TR2004-028

Visual Tracking and Recognition Using Appearance-Adaptive Models in Particle Filters


    •  Shaohua Zhou, Rama Chellappa, Baback Moghaddam, "Visual Tracking and Recognition Using Appearance-Adaptive Models in Particle Filters", Tech. Rep. TR2004-028, Mitsubishi Electric Research Laboratories, Cambridge, MA, November 2004.
      BibTeX TR2004-028 PDF
      • @techreport{MERL_TR2004-028,
      • author = {Shaohua Zhou, Rama Chellappa, Baback Moghaddam},
      • title = {Visual Tracking and Recognition Using Appearance-Adaptive Models in Particle Filters},
      • institution = {MERL - Mitsubishi Electric Research Laboratories},
      • address = {Cambridge, MA 02139},
      • number = {TR2004-028},
      • month = nov,
      • year = 2004,
      • url = {https://www.merl.com/publications/TR2004-028/}
      • }
  • Research Area:

    Computer Vision

Abstract:

We propose an approach that incorporates appearance-based models in a particle filter to realize robust visual tracking and recognition algorithms.
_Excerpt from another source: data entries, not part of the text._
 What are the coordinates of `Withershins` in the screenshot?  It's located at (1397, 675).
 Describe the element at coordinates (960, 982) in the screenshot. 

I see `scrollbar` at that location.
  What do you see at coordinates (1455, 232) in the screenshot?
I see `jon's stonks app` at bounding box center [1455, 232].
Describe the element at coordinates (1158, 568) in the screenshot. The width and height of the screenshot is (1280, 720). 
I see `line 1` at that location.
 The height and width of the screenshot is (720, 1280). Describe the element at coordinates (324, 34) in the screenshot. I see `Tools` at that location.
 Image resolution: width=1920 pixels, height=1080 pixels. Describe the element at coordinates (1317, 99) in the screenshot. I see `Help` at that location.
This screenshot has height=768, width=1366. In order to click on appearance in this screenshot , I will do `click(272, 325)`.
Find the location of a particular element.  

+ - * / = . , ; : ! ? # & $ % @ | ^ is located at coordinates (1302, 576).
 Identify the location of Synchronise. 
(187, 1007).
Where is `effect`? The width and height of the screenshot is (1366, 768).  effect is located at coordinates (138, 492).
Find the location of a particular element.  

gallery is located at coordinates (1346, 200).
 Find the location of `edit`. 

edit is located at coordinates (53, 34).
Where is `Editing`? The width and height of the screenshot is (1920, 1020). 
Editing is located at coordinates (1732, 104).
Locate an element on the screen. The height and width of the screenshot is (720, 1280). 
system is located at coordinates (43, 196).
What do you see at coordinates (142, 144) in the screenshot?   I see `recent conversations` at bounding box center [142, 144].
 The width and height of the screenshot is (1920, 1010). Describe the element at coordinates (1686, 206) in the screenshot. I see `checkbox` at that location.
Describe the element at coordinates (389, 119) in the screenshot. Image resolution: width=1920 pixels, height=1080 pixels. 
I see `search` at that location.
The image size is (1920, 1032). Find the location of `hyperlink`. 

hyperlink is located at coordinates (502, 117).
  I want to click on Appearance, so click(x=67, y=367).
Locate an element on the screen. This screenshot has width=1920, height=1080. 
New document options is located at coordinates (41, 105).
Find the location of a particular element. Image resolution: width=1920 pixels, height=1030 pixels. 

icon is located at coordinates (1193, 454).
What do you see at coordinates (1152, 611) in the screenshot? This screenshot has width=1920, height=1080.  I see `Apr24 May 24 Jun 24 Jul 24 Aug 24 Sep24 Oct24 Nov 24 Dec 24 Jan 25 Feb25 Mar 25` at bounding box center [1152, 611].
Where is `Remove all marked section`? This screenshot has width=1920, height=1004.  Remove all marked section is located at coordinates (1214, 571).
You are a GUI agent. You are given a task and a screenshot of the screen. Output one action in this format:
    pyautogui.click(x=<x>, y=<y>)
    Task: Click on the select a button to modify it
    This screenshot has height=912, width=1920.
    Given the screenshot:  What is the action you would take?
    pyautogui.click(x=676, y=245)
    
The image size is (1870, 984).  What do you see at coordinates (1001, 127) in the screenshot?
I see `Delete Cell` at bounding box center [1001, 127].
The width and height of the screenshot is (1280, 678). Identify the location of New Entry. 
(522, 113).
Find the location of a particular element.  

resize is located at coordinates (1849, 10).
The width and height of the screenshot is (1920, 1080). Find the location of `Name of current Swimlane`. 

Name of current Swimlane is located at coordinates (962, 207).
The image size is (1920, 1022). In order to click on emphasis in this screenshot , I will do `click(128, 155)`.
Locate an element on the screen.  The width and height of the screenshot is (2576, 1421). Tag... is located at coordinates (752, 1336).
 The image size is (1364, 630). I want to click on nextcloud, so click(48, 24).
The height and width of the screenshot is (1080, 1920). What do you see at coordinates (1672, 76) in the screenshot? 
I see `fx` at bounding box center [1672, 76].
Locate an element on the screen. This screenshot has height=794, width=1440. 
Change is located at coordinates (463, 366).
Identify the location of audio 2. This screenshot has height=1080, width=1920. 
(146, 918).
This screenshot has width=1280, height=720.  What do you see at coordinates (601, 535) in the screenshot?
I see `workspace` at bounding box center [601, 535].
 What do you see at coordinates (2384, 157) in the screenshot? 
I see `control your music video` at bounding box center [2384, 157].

In conventional tracking algorithms, the appearance model is either fixed or rapidly changing, and the motion model is simply a random walk with fixed noise variance. Also, the number of particles is typically fixed. All these factors make the visual tracker unstable. To stabilize the tracker, we propose the following features: an observation model arising from an adaptive appearance model, an adaptive velocity motion model with adaptive noise variance, and an adaptive number of particles. The adaptive-velocity model is derived using a first-order linear predictor based on the appearance difference between the incoming observation and the previous particle configuration. Occlusion analysis is implemented using robust statistics. Experimental results on tracking visual objects in long outdoor and indoor video sequences demonstrate the effectiveness and robustness of our tracking algorithm. We then perform simultaneous tracking and recognition by embedding them in one particle filter. For recognition purposes, we model the appearance changes between frames and gallery images by constructing the intra- and extra-personal spaces. Accurate recognition is achieved when confronted by pose and view variations.